🤖 AI Summary
This work addresses efficient sampling from unnormalized densities (e.g., molecular Boltzmann distributions). Methodologically, it proposes an off-policy reinforcement learning framework that integrates amortized inference with sequential Monte Carlo (SMC), jointly optimizing a neural sampling policy and value function under a maximum-entropy RL objective, using SMC-generated samples for policy updates. It further introduces annealed importance-weighted experience replay and an adaptive importance-weighted replay mechanism to enhance exploration and training stability. The key contribution lies in the synergistic co-design of distortion-function modeling, importance-weighted replay, and SMC’s intrinsic structure, significantly improving approximation accuracy and sampling efficiency for multimodal continuous/discrete distributions—exemplified by the alanine dipeptide conformational space.
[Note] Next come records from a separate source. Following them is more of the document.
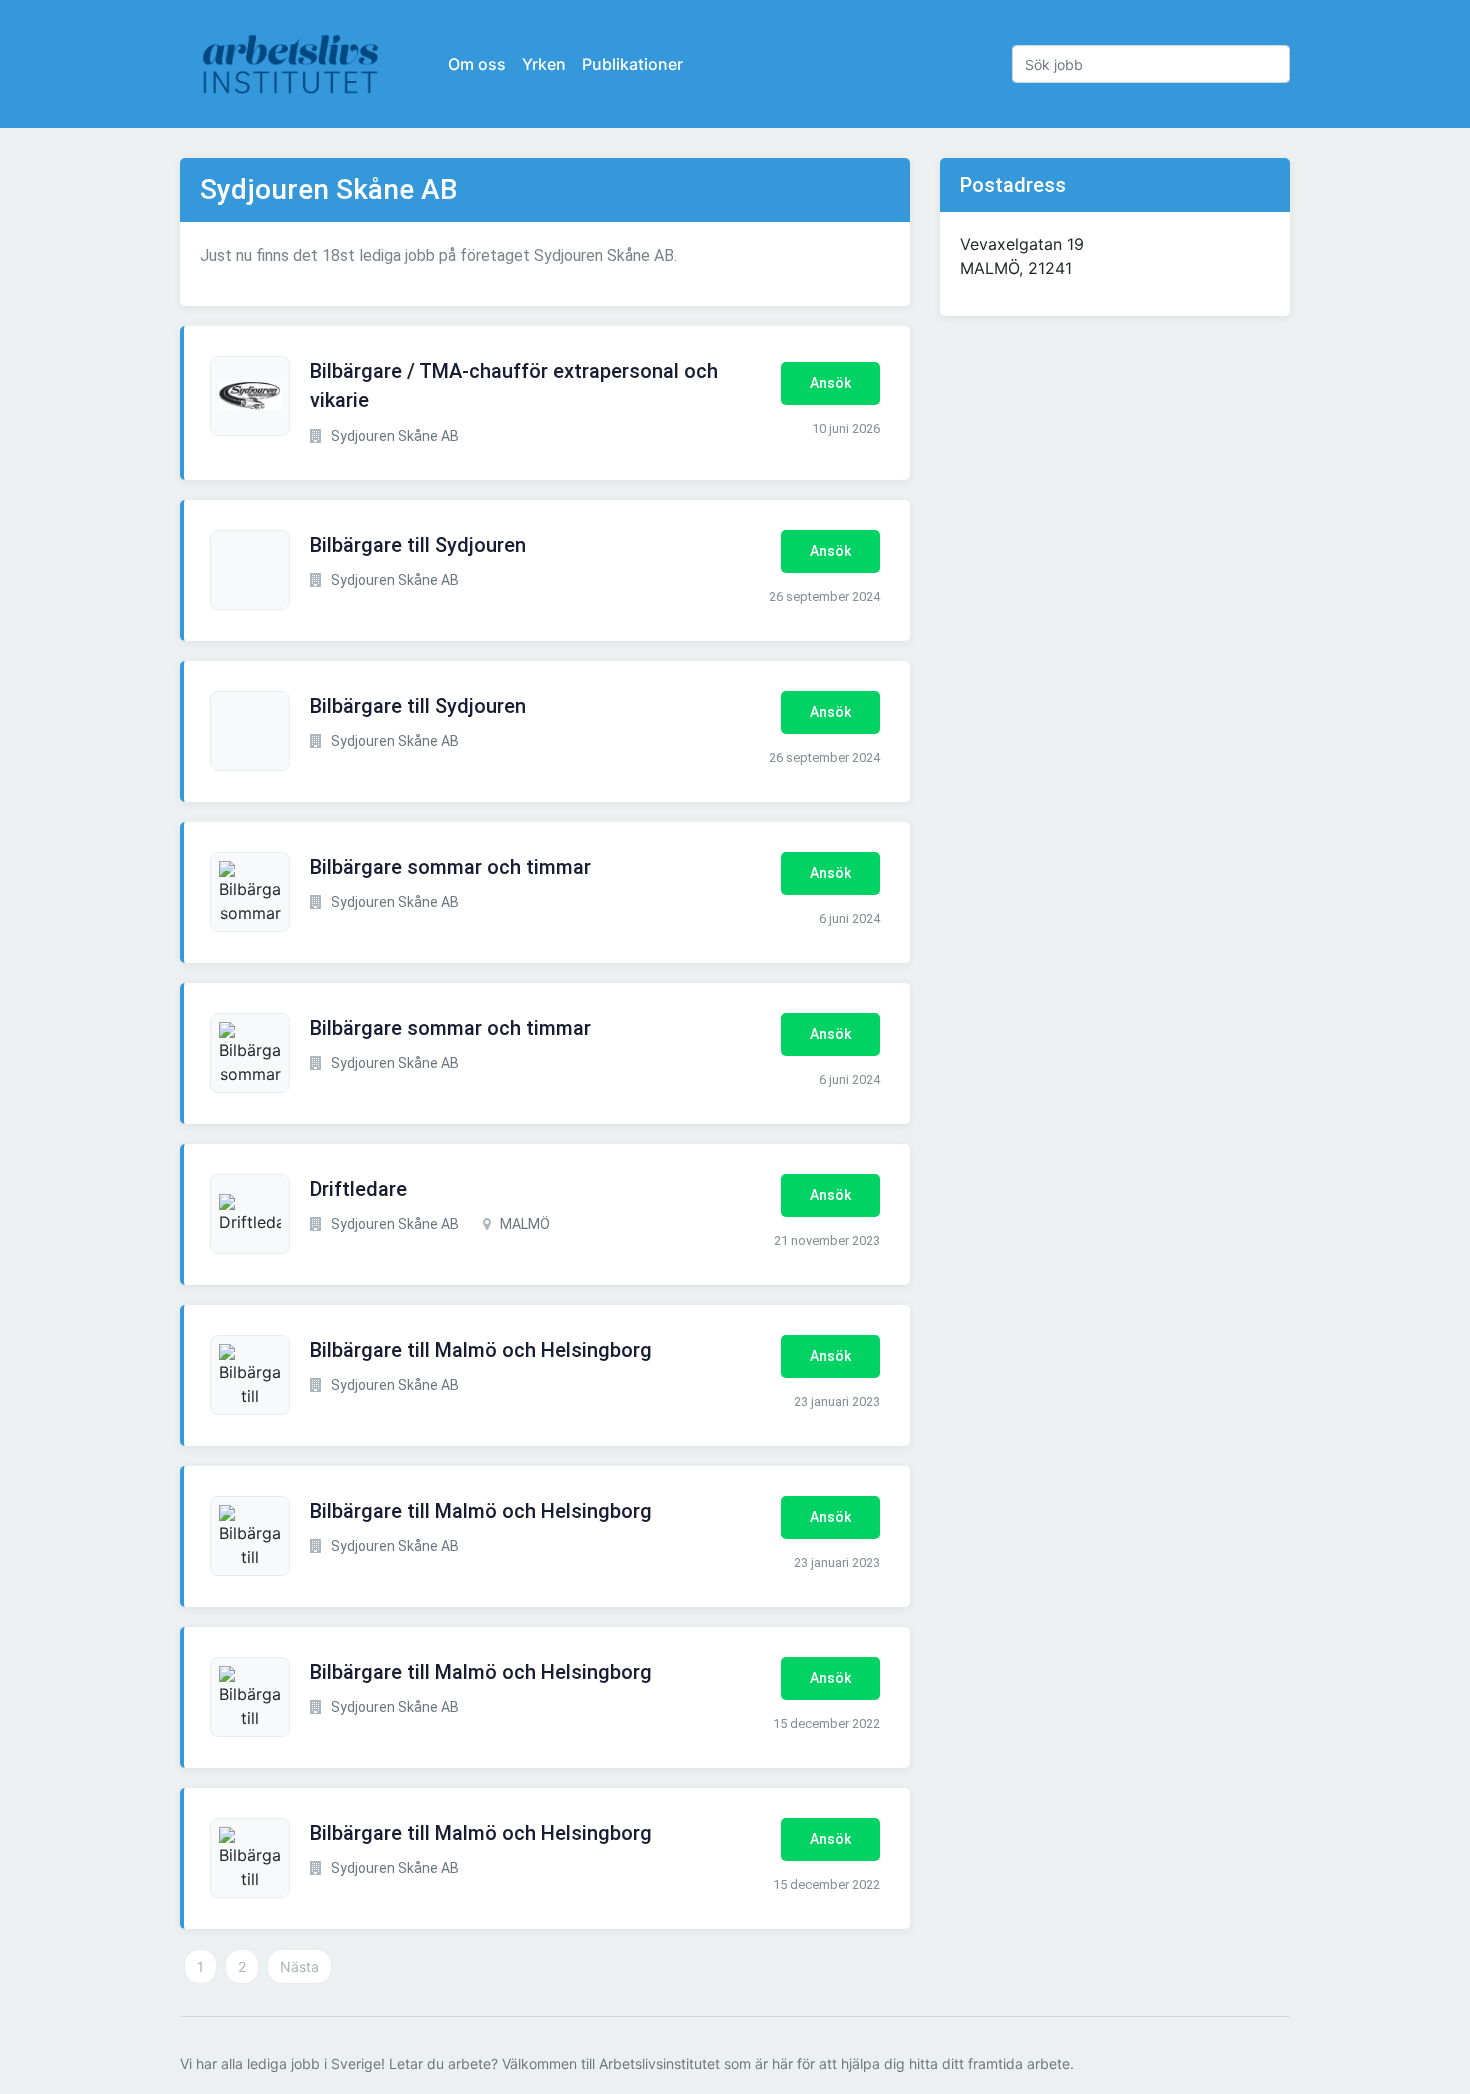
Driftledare (358, 1189)
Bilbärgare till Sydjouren (418, 545)
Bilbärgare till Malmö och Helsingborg (481, 1350)
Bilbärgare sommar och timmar (450, 867)
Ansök (830, 383)
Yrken (544, 64)
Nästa (299, 1966)
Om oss (477, 64)
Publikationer (632, 64)
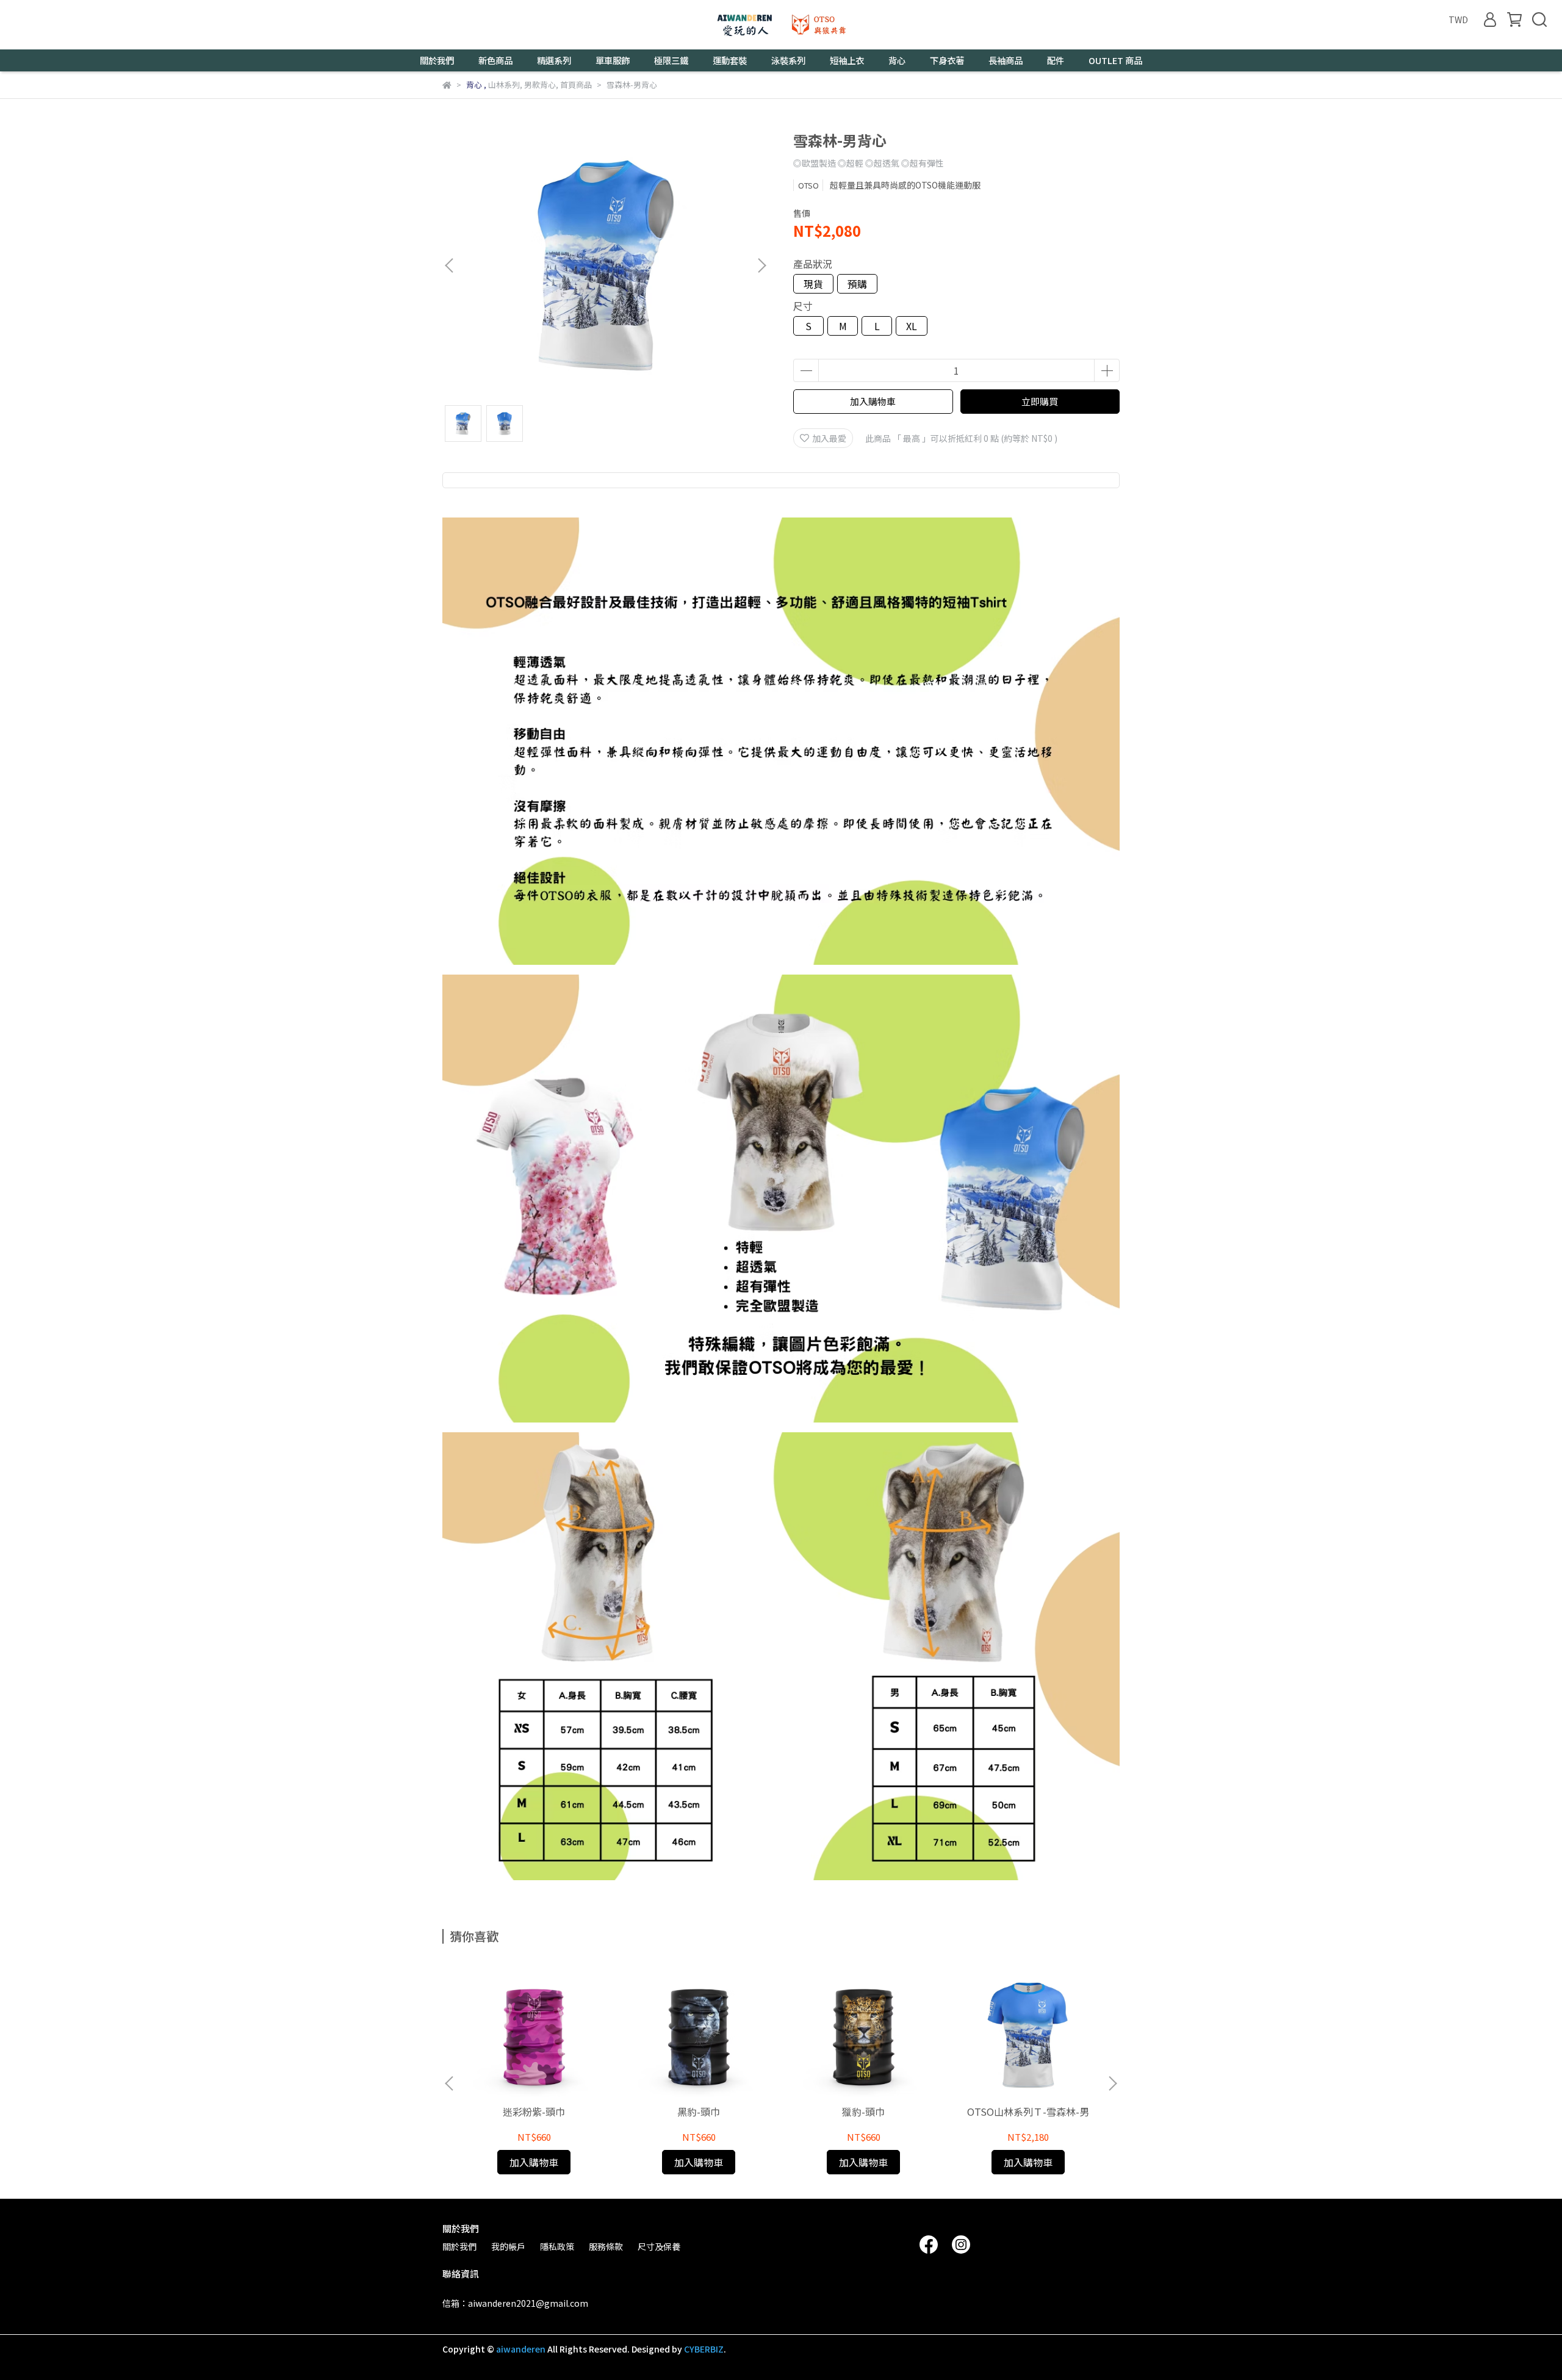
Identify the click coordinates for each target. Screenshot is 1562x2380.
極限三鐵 (671, 60)
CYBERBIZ (704, 2349)
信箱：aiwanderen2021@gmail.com (515, 2303)
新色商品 (495, 60)
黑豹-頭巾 (698, 2111)
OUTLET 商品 (1115, 60)
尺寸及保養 (659, 2246)
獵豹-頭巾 (863, 2111)
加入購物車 (873, 401)
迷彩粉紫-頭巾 (534, 2111)
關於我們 (459, 2246)
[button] (761, 265)
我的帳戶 (508, 2246)
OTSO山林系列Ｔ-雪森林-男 (1028, 2111)
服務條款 (606, 2246)
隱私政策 (557, 2246)
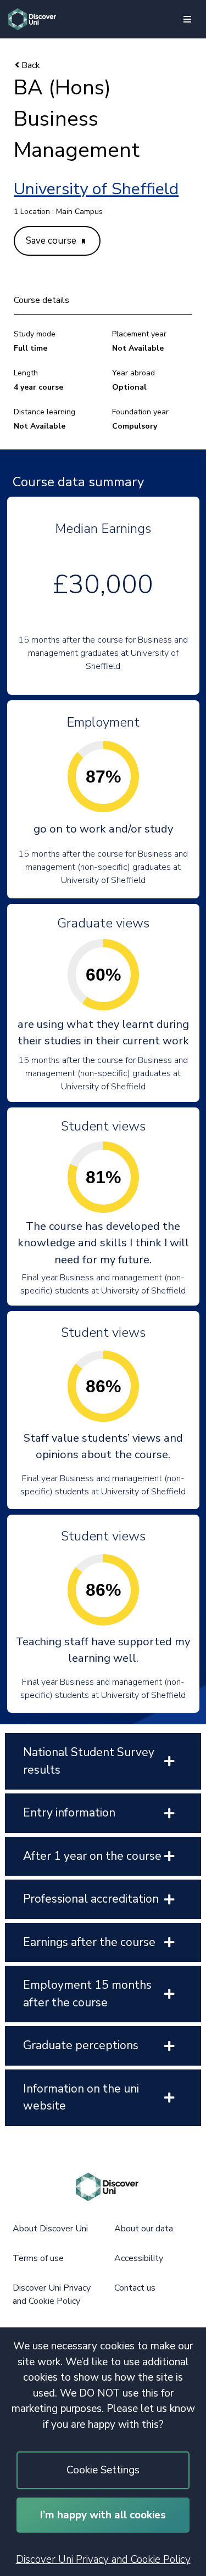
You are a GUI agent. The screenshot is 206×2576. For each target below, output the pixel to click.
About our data (143, 2229)
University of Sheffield (96, 189)
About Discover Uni (50, 2229)
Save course (52, 240)
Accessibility (138, 2258)
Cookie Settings (103, 2470)
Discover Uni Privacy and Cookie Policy (103, 2559)
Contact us (134, 2288)
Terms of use (38, 2258)
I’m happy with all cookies (103, 2515)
Experiments demonstrate superior distribution-fitting quality and training robustness compared to amortized variational inference and standard MCMC baselines.
📝 Abstract
This paper proposes a synergy of amortised and particle-based methods for sampling from distributions defined by unnormalised density functions. We state a connection between sequential Monte Carlo (SMC) and neural sequential samplers trained by maximum-entropy reinforcement learning (MaxEnt RL), wherein learnt sampling policies and value functions define proposal kernels and twist functions. Exploiting this connection, we introduce an off-policy RL training procedure for the sampler that uses samples from SMC -- using the learnt sampler as a proposal -- as a behaviour policy that better explores the target distribution. We describe techniques for stable joint training of proposals and twist functions and an adaptive weight tempering scheme to reduce training signal variance. Furthermore, building upon past attempts to use experience replay to guide the training of neural samplers, we derive a way to combine historical samples with annealed importance sampling weights within a replay buffer. On synthetic multi-modal targets (in both continuous and discrete spaces) and the Boltzmann distribution of alanine dipeptide conformations, we demonstrate improvements in approximating the true distribution as well as training stability compared to both amortised and Monte Carlo methods.